Pour George Forrest, les artistes doivent d’abord être soutenus par les collectionneurs de leur pays
Plus largement, des collectionneurs issus du continent ont également eu à cœur ces dernières décennies de placer au premier plan les artistes africains. Les dynasties financières et industrielles ont chacune développé leur fondation, à l’image de la Fondation BKJD, dirigée par l’entrepreneure Janine Kacou Diagou à la tête de NSIA Assurances en Côte d’Ivoire ou d’Illa Ginette Donwahi qui finance la Fondation Donwahi.
Au Congo, l’entrepreneur George Forrest, dont la collection a débuté par des œuvres classiques avant de s’ouvrir à l’art contemporain, a récemment détaillé son engagement pour la reconnaissance des œuvres congolaises lors d’un entretien au magazine d’art Prussian Blue. L’homme d’affaires, à la tête de l’une des plus importantes entreprises du pays, a ainsi ouvert une galerie dans son fief de Lubumbashi. « Pour que les artistes soient visibles il faut d’abord qu’ils soient soutenus par les collectionneurs de leur pays ; or les Congolais eux-mêmes n’achètent pas leur art… Grâce à des jeunes collectionneurs, les choses commencent à changer, mais ce n’est qu’un début, » prophétise George Forrest.

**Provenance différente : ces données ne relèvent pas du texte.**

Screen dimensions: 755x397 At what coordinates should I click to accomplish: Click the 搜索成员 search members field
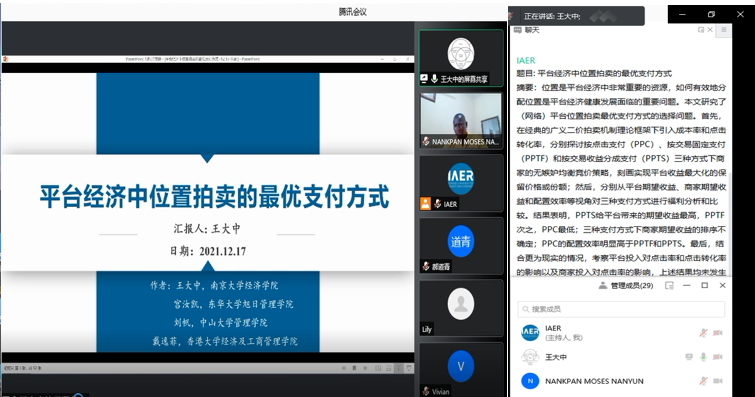pos(621,309)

Pour le philanthrope, les œuvres des artistes congolais doivent d’abord rencontrer leur public auprès des Congolais, avant d’investir le grand circuit du commerce d’art international. Une nécessité qui requiert des aménagements à la hauteur de la tâche : « Jusqu’à récemment il n’y avait pas de musée aux normes internationales au Congo. Là encore, les choses évoluent, puisque la Corée du Sud a offert un musée qui accueille les collections de Mobutu Sese Seko, l’ancien président de la République démocratique du Congo. Mais il faut maintenant le faire connaître à travers une programmation ambitieuse. » Une chose est sûre, l’art africain, contemporain comme classique, a trouvé son foyer et ses porteurs de feux, prêts à le faire connaitre à travers le monde.